The risk of vincristine induced neurotoxicity is dependent on the individual activity of cytochromal enzymes, CYP3A5 in particular in patients treated for leukemia. Vincristine is metabolized more rapidly by the enzyme mentioned above. We did not perform analysis on the enzyme mentioned above, hence the true nature of enhanced toxicity is unclear for this patient. The CYP3A5 enzymes are found not only in the liver, but in the gall bladder, and the intestines as well. Since the patient had a bowel resection, it remains unclear if the toxicity is genetic, or iatro-genically induced .
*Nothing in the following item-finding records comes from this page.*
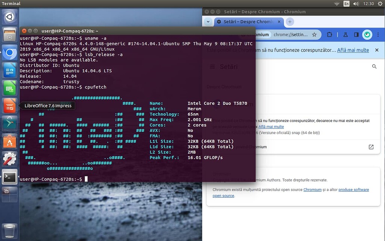The height and width of the screenshot is (241, 385).
Task: Launch LibreOffice Impress from the dock
Action: point(9,106)
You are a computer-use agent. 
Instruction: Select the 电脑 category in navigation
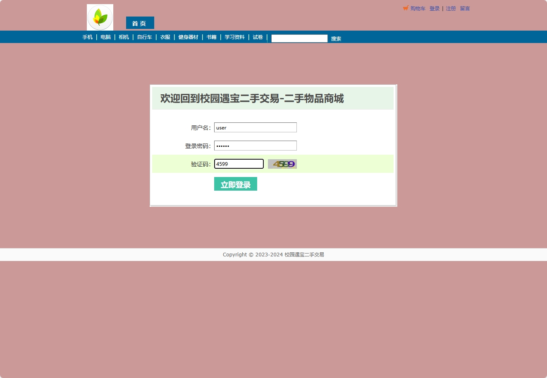coord(105,37)
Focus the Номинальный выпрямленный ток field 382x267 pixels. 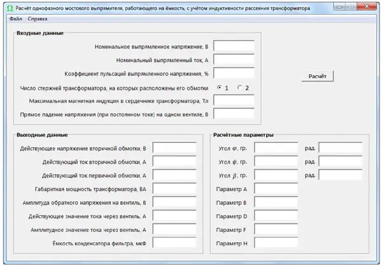[x=234, y=60]
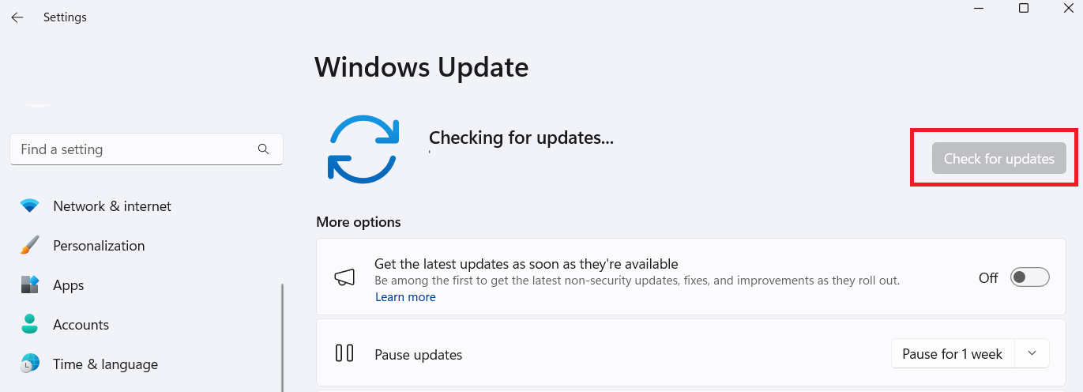This screenshot has width=1083, height=392.
Task: Click the pause icon beside Pause updates
Action: point(344,353)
In summary, 22q11.2 duplication syndrome is an extremely variable disorder, that can cause multiorgan system malformations or mental retardation or even present with no signs or symptoms at all. Distinguishing this syndrome from other rearrangements in the same region is very important, because of the potential association with neoplastic disease. This is the second case report of 22q11.2 duplication in association with pre-B ALL. Although only two cases have been reported so far, it seems that these patients deserve special consideration while on chemotherapy, since therapy-associated toxicity might be more prominent than usual.
Declaration of Interest.
The authors report no conflicts of interest. The authors alone are responsible for the content and writing of this article.